→ **Input**:
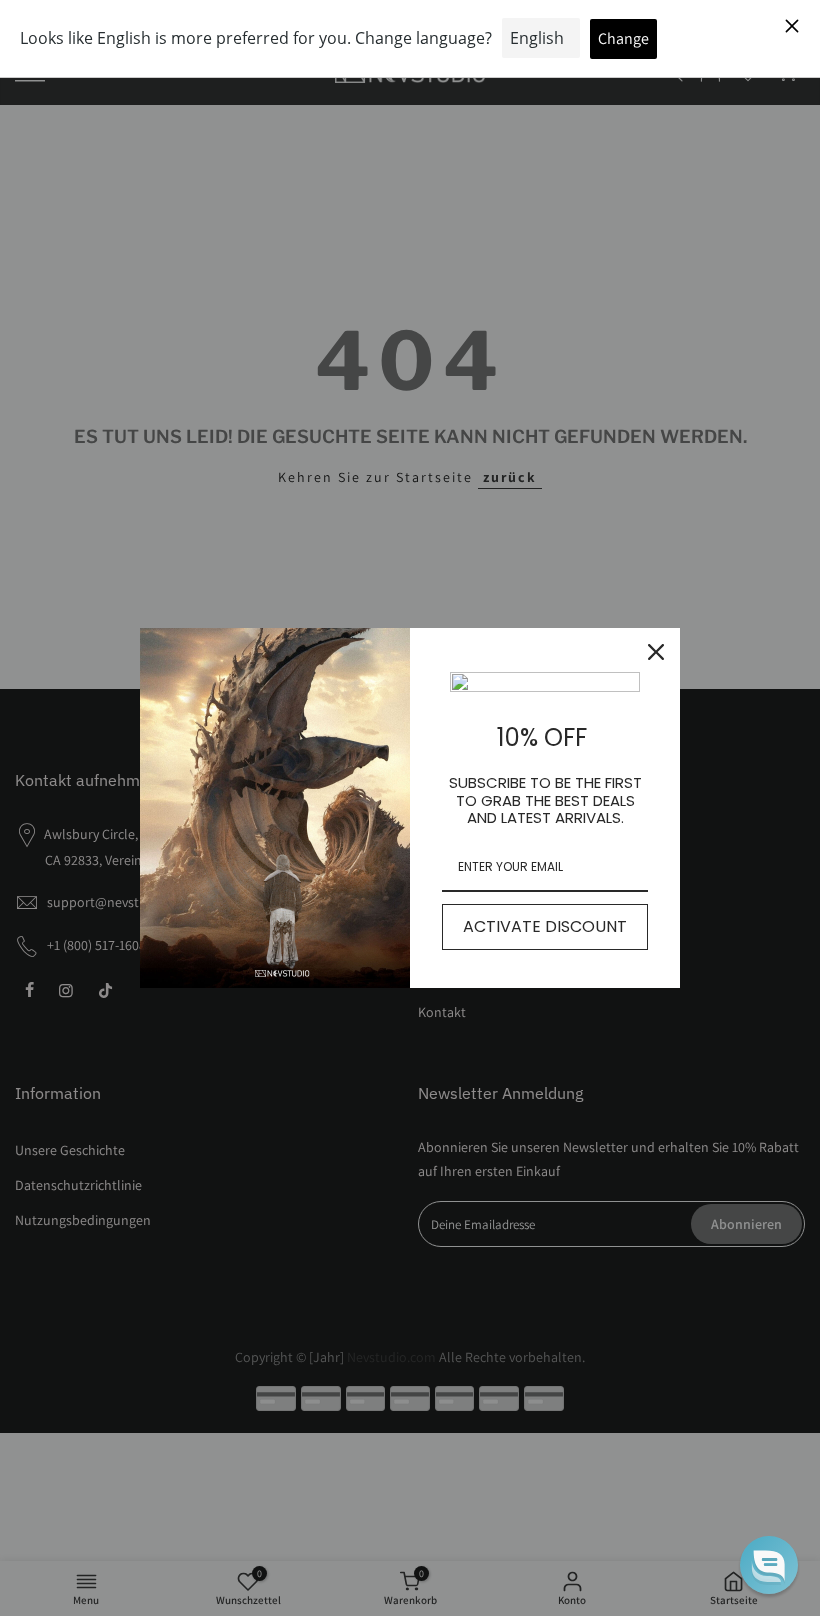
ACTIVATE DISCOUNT (545, 926)
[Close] (656, 652)
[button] (769, 1565)
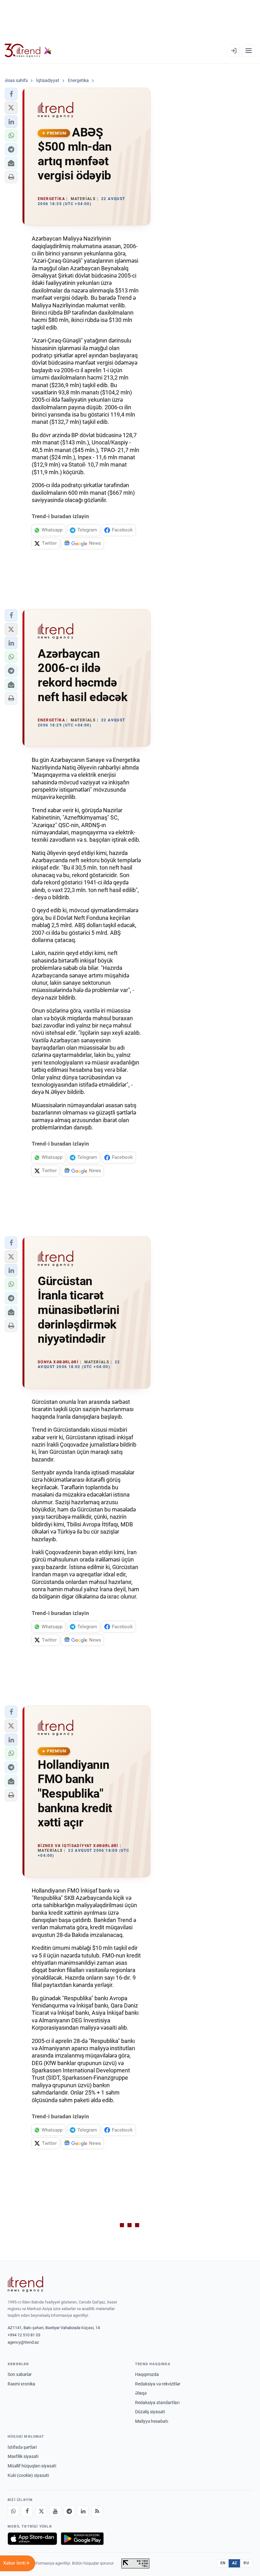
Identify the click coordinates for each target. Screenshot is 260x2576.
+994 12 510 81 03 (24, 2335)
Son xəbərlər (20, 2374)
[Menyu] (248, 50)
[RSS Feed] (97, 2511)
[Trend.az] (28, 51)
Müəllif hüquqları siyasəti (32, 2465)
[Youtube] (55, 2511)
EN (222, 2563)
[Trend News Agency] (25, 2284)
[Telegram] (69, 2511)
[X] (41, 2511)
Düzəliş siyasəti (150, 2411)
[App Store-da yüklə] (32, 2538)
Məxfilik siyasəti (23, 2456)
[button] (11, 94)
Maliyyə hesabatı (151, 2421)
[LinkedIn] (83, 2511)
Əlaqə (140, 2393)
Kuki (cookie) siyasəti (28, 2475)
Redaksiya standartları (157, 2402)
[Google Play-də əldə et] (82, 2538)
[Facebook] (27, 2511)
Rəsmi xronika (21, 2383)
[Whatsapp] (13, 2511)
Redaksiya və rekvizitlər (157, 2383)
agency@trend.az (23, 2342)
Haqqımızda (147, 2374)
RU (246, 2563)
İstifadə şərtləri (22, 2447)
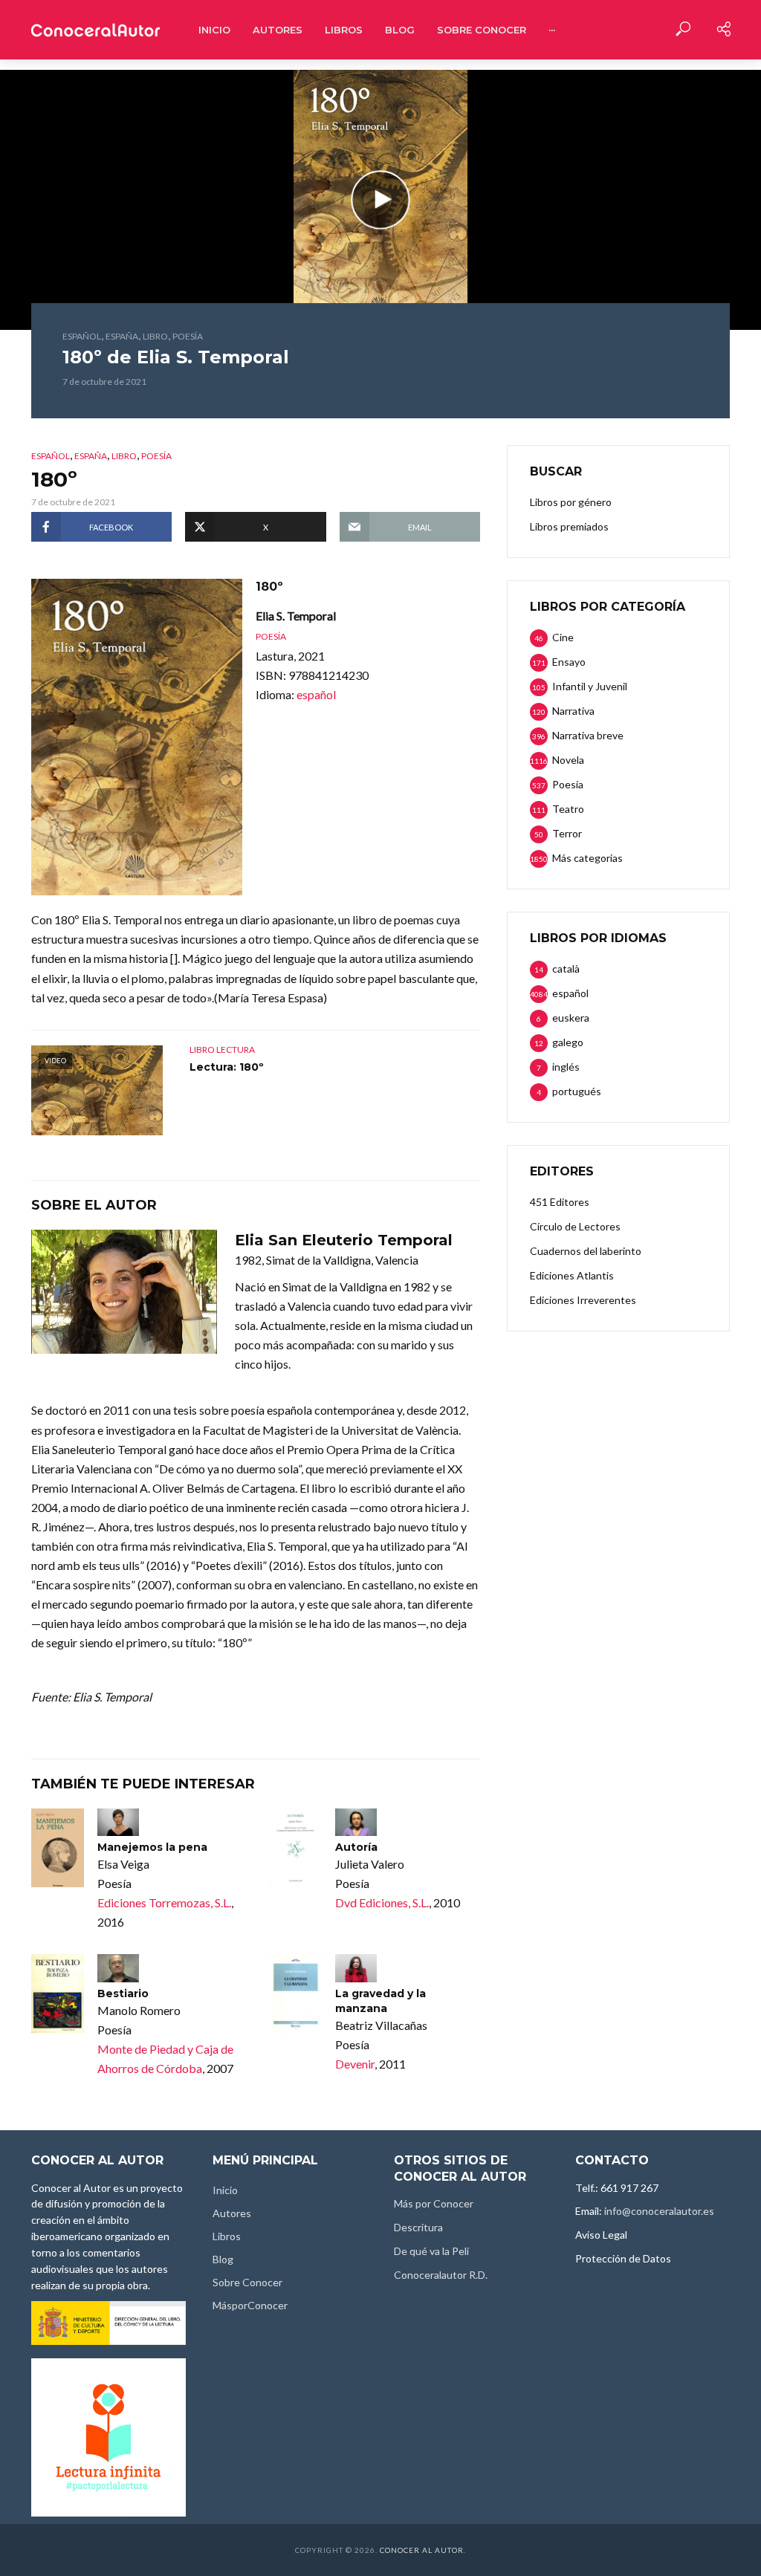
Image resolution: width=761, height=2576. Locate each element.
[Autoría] (295, 1847)
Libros (344, 30)
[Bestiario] (57, 1993)
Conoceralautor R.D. (441, 2274)
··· (551, 30)
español (81, 336)
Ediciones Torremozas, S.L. (164, 1902)
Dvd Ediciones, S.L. (382, 1902)
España (122, 336)
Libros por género (571, 502)
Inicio (214, 30)
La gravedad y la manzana (380, 2001)
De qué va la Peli (431, 2251)
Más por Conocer (433, 2203)
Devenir (355, 2064)
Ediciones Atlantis (572, 1275)
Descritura (418, 2227)
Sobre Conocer (481, 30)
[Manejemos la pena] (57, 1847)
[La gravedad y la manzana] (295, 1993)
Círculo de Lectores (575, 1226)
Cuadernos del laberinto (585, 1251)
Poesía (187, 336)
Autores (277, 30)
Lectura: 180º (227, 1067)
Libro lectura (222, 1049)
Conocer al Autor (422, 2550)
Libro (155, 336)
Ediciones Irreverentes (583, 1300)
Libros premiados (569, 526)
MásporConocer (250, 2305)
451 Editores (559, 1201)
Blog (400, 30)
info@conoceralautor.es (659, 2210)
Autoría (356, 1847)
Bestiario (123, 1993)
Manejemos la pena (152, 1847)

→ **Problem requirements**: Pictures omitted, give the entries again exactly.

→ **Response to this exercise**:
ACTIVATE DISCOUNT (545, 926)
[Close] (656, 652)
[button] (769, 1565)
Identify the click coordinates for each target. Screenshot is 260x2576.
+994 12 510 81 03 (24, 2335)
Son xəbərlər (20, 2374)
[Menyu] (248, 50)
[RSS Feed] (97, 2511)
[Trend.az] (28, 51)
Müəllif hüquqları siyasəti (32, 2465)
[Youtube] (55, 2511)
EN (222, 2563)
[Trend News Agency] (25, 2284)
[Telegram] (69, 2511)
[X] (41, 2511)
Düzəliş siyasəti (150, 2411)
[App Store-da yüklə] (32, 2538)
Məxfilik siyasəti (23, 2456)
[button] (11, 94)
Maliyyə hesabatı (151, 2421)
[LinkedIn] (83, 2511)
Əlaqə (140, 2393)
Kuki (cookie) siyasəti (28, 2475)
Redaksiya standartları (157, 2402)
[Google Play-də əldə et] (82, 2538)
[Facebook] (27, 2511)
Rəsmi xronika (21, 2383)
[Whatsapp] (13, 2511)
Redaksiya və rekvizitlər (157, 2383)
agency@trend.az (23, 2342)
Haqqımızda (147, 2374)
RU (246, 2563)
İstifadə şərtləri (22, 2447)
Image resolution: width=761, height=2576. Locate each element.
[Autoría] (295, 1847)
Libros (344, 30)
[Bestiario] (57, 1993)
Conoceralautor R.D. (441, 2274)
··· (551, 30)
español (81, 336)
Ediciones Torremozas, S.L. (164, 1902)
Dvd Ediciones, S.L. (382, 1902)
España (122, 336)
Libros por género (571, 502)
Inicio (214, 30)
La gravedad y la manzana (380, 2001)
De qué va la Peli (431, 2251)
Más por Conocer (433, 2203)
Devenir (355, 2064)
Ediciones Atlantis (572, 1275)
Descritura (418, 2227)
Sobre Conocer (481, 30)
[Manejemos la pena] (57, 1847)
[La gravedad y la manzana] (295, 1993)
Círculo de Lectores (575, 1226)
Cuadernos del laberinto (585, 1251)
Poesía (187, 336)
Autores (277, 30)
Lectura: 180º (227, 1067)
Libro lectura (222, 1049)
Conocer al Autor (422, 2550)
Libro (155, 336)
Ediciones Irreverentes (583, 1300)
Libros premiados (569, 526)
MásporConocer (250, 2305)
451 Editores (559, 1201)
Blog (400, 30)
info@conoceralautor.es (659, 2210)
Autoría (356, 1847)
Bestiario (123, 1993)
Manejemos la pena (152, 1847)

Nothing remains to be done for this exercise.